→ Working data
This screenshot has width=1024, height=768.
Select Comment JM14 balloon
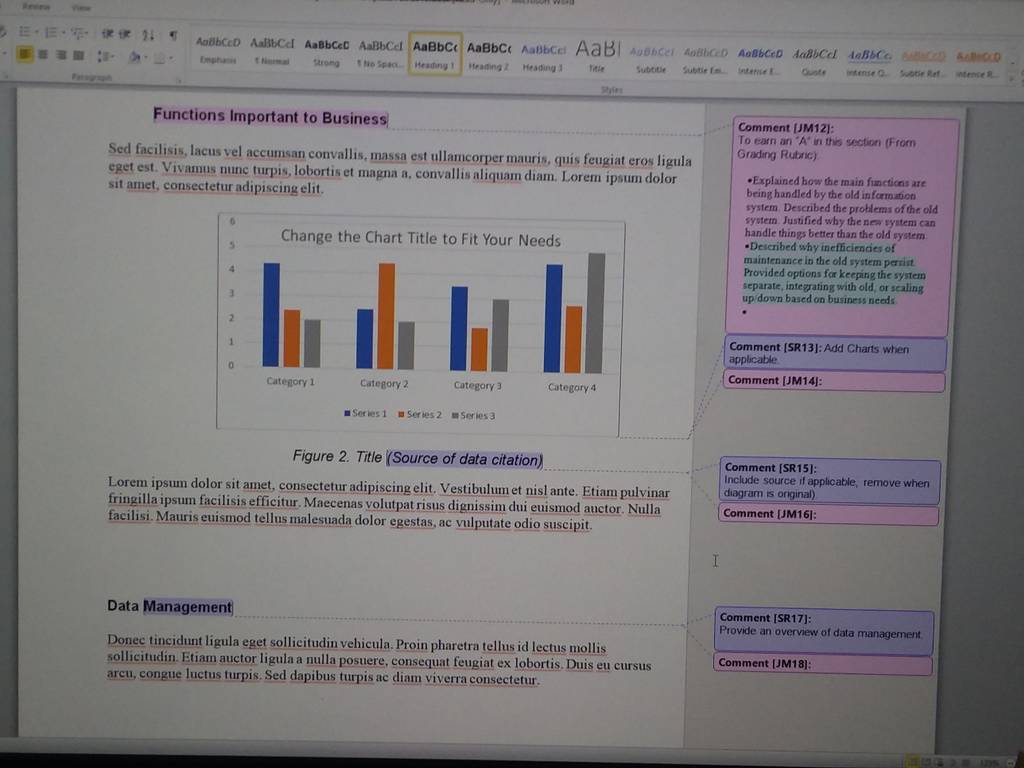[834, 381]
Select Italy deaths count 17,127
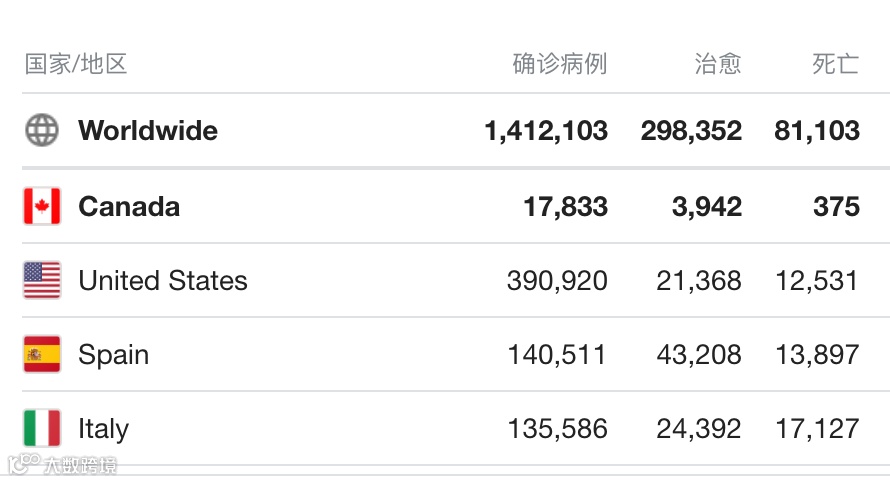 tap(817, 429)
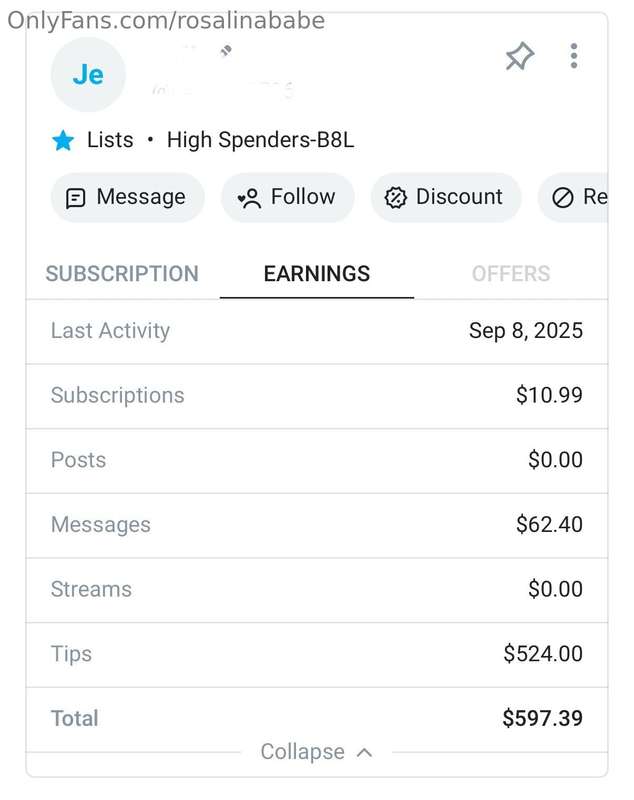Click the Collapse label at bottom
634x800 pixels.
(302, 752)
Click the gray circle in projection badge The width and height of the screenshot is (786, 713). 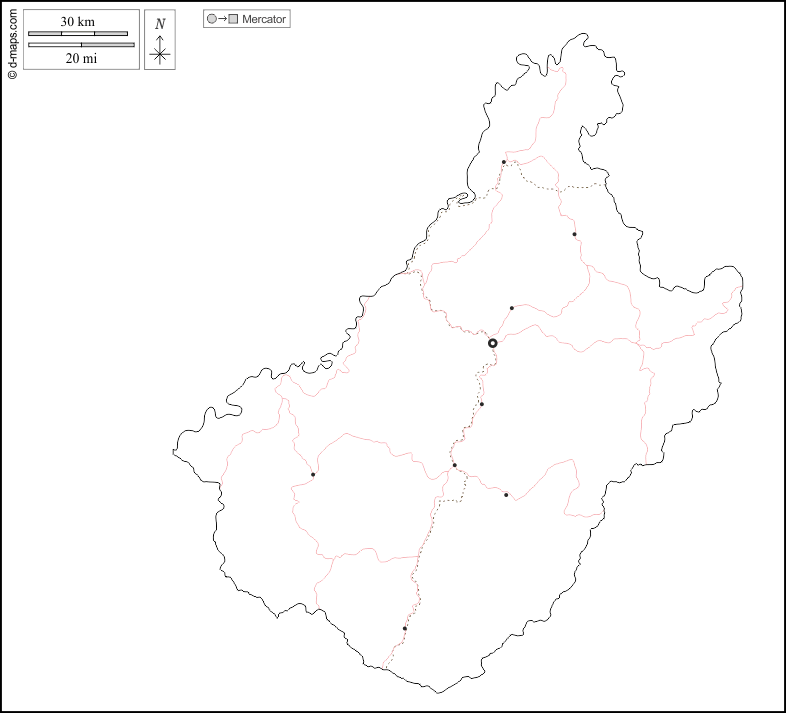(211, 19)
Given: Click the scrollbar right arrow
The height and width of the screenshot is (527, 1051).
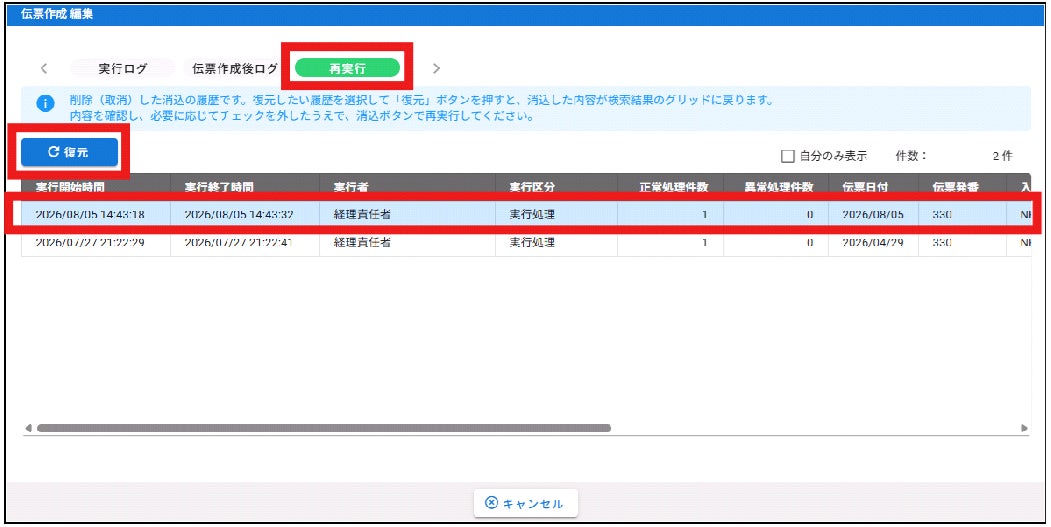Looking at the screenshot, I should (1024, 428).
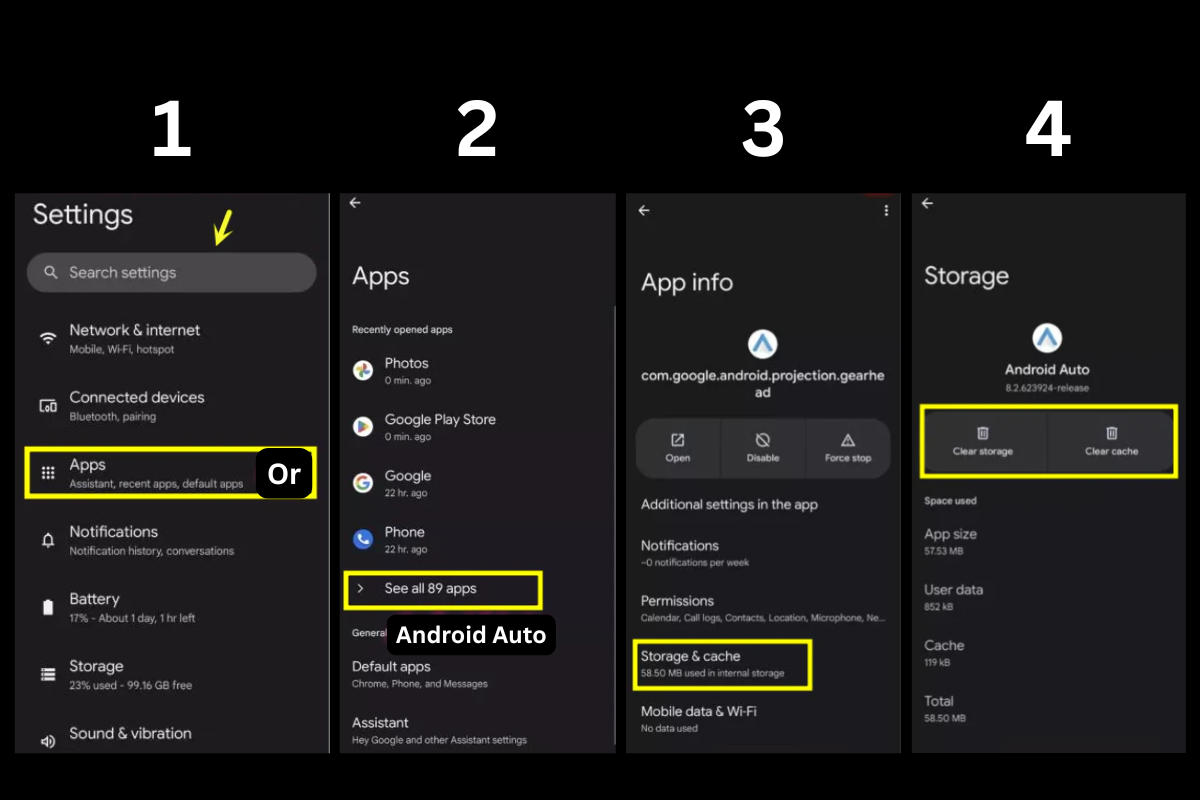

→ About this task
No pictures belong in the copy. Retype exactly, and only, the lines from the line containing "The height and" through the last line of the data, both included.

→ Answer for this exercise
The height and width of the screenshot is (527, 1051).
Looking at the screenshot, I should (1024, 428).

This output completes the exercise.